Paquistão culpa Índia por falta de avanços em diálogo

Islamabad/Nova Délhi, 16 jul (EFE).- O Paquistão culpou hoje a Índia pela falta de avanços no delicado processo de diálogo bilateral e diz que a vizinha que conversar quase exclusivamente sobre a luta contra o terrorismo.

"A Índia não está totalmente preparada para o diálogo. Quiseram falar só sobre alguns assuntos. O diálogo não pode avançar se só prestarmos atenção ao que a Índia considera importante e ignorarmos as preocupações do Paquistão", declarou hoje o ministro de Assuntos Exteriores do Paquistão, Shah Mehmood Qureshi, segundo o canal televisivo "Express".

Ontem, Qureshi se reuniu em Islamabad com seu colega indiano, S.M. Krishna, no primeiro encontro desse nível desde o atentado terrorista de Mumbai, no final de 2008, que terminou com um compromisso morno entre ambas as partes para manter aberto o canal de diálogo.
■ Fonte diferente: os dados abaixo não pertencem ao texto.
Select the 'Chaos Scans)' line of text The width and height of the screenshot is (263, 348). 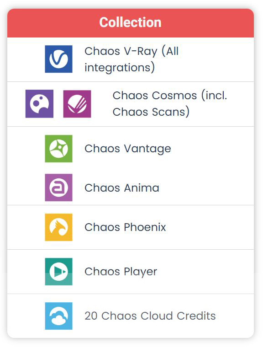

Qureshi, que se esforçou ontem em entrevista coletiva conjunta para ressaltar o progresso das conversas, disse hoje que a Índia aborda de forma "seletiva" o processo e insiste apenas no tema do terrorismo.

Segundo o ministro paquistanês, seu país não pode "permanecer calado" diante de situações como a suposta violação dos direitos humanos na Caxemira e quer empreender um diálogo mais amplo.
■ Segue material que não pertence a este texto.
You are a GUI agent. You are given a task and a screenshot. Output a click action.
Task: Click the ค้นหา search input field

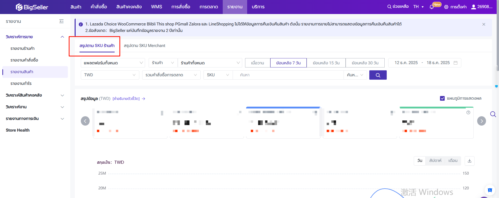288,75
Há meses o Paquistão insiste em retomar o chamado "diálogo integral", rodadas de conversas setoriais centradas nas disputas territoriais - particularmente a Caxemira -, no terrorismo, na distribuição de água e nas relações econômicas.

Este formato, que começou em 2004, foi rompido após o atentado de Mumbai, que a Índia atribuiu a um grupo caxemiriano com base no Paquistão.

Desde então, Nova Délhi tenta arrancar compromissos de Islamabad no combate ao terrorismo, mas se mostra reticente a avançar em outros âmbitos.

Ao voltar à Índia, Krishna respondeu em pronunciamento pela televisão que as duas partes trocaram impressões sobre "todos os assuntos" de mútuo interesse na reunião.

"Dissemos que o terrorismo é o maior obstáculo para normalizar nossas relações. Até que isso não se resolva, todos os esforços serão em vão", reiterou.

Perguntado sobre se a Índia não está preparada para avançar no diálogo, Krishna evitou uma resposta direta e disse ter se limitado ao "mandato" que recebeu e se mostrou "satisfeito" com o resultado das conversas.

O chefe da diplomacia indiana lembrou que convidou Qureshi a visitar a Índia para retomar o diálogo. O encontro, cuja data ainda não foi marcada, deve acontecer no final do ano.